Co sprawia, że dla niektórych osób kolejny obcy język nie stanowi żadnego wyzwania? Na temat hiperpoliglotów wciąż krąży więcej anegdot niż rzetelnych informacji pochodzących z badań neurologicznych czy psychologicznych (które ze względu na dość ograniczoną liczebnie próbę osób badanych trudno byłoby zresztą przeprowadzić…), więc odpowiedzi na to pytanie szukać trzeba na pograniczu wiedzy naukowej i biograficznych opowieści.

Nowy język w dziewięć tygodni
Pierwszym tropem, który intuicyjnie przychodzi do głowy osobie poszukującej odpowiedzi na pytanie, skąd się biorą niezwykłe zdolności językowe u hiperpoliglotów, jest ponadprzeciętna sprawność pamięci i szybkość uczenia się. W pamiętnikach Otto von Hentiga, młodego niemieckiego dyplomaty, który przebywał na chińskim dworze cesarskim równolegle z Krebbsem, przeczytać możemy, że któregoś ranka przy śniadaniu w pałacu usłyszał on, jak nowoprzybyła para współbiesiadników mówi nieznanym mu językiem. „Ormiański!” zdiagnozował po dłuższym przysłuchiwaniu się i nie mogąc znieść myśli, że ktoś w otoczeniu mówi nieznanym mu językiem, natychmiast zamówił książki do nauki ormiańskiego.

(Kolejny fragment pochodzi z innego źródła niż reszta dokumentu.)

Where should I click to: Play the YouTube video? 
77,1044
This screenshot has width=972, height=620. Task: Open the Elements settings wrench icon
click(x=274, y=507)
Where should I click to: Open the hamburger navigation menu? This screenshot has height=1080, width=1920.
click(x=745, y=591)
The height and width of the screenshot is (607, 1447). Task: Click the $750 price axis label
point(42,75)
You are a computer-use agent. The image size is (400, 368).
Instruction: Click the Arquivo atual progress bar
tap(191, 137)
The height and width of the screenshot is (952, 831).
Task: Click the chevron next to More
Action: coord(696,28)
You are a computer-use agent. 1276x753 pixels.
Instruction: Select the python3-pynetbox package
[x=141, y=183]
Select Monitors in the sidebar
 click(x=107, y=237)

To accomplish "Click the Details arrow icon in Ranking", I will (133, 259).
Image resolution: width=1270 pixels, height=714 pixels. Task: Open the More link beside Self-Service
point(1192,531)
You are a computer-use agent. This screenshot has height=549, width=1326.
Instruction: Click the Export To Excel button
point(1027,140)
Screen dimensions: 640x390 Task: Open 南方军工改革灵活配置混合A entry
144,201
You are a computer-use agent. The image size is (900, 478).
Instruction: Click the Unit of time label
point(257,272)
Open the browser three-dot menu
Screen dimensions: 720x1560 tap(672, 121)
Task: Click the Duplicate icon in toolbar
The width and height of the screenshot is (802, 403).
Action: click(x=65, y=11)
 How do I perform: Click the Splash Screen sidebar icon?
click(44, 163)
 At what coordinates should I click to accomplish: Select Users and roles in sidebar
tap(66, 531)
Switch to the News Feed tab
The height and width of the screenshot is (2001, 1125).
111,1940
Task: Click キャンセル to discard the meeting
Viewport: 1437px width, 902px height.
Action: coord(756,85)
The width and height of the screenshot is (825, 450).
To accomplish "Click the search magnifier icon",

W dwa tygodnie opanował ormiańską gramatykę, w trzy kolejne – staroormiański, a po upływie następnych czterech tygodni mógł już z Ormianami płynnie konwersować, wspomina von Hentig.

Wcześniej już wspomniany Ken Hale z MIT sam nie lubił opowiadać o tym, jak (nie)wiele czasu zajmuje mu nauczenie się nowego języka, ale jego koledzy do dziś wspominają, jak podróżując na konferencję w Helsinkach Hale wsiadł do samolotu z zakupioną właśnie fińską gramatyką, studiował ją w czasie lotu, a po przybyciu na miejsce płynnie porozumiewał się po fińsku.

Niekoniecznie wysoka inteligencja ogólna
Peter Skehan, jezykoznawca z Chińskiego Uniwersytetu w Hong Kongu, potwierdza, że hiperpoligloci rzeczywiście mają zdolność do bardzo szybkiego zapamiętywania dużych porcji materiału – ale na ogół tylko językowego. Są więc w stanie przyswoić wiele nowych słów, spotkawszy się z nimi tylko raz, albo po krótkiej rozmowie bezbłędnie zapamiętać i odtworzyć intonację właściwą językowi rozmówcy, ale jeśli poprosić ich o nauczenie się materiału o innym charakterze (na przykład szeregów cyfr czy sekwencji obrazów), ich wyniki nie będą się szczególnie różniły od wyników osób mówiących jednym czy dwoma językami, podobnie zresztą, jak wyniki w testach inteligencji ogólnej. Wydaje się więc, że pamięciowy talent hiperpoliglotów jest specyficzny i niekoniecznie przenosi się na inne obszary.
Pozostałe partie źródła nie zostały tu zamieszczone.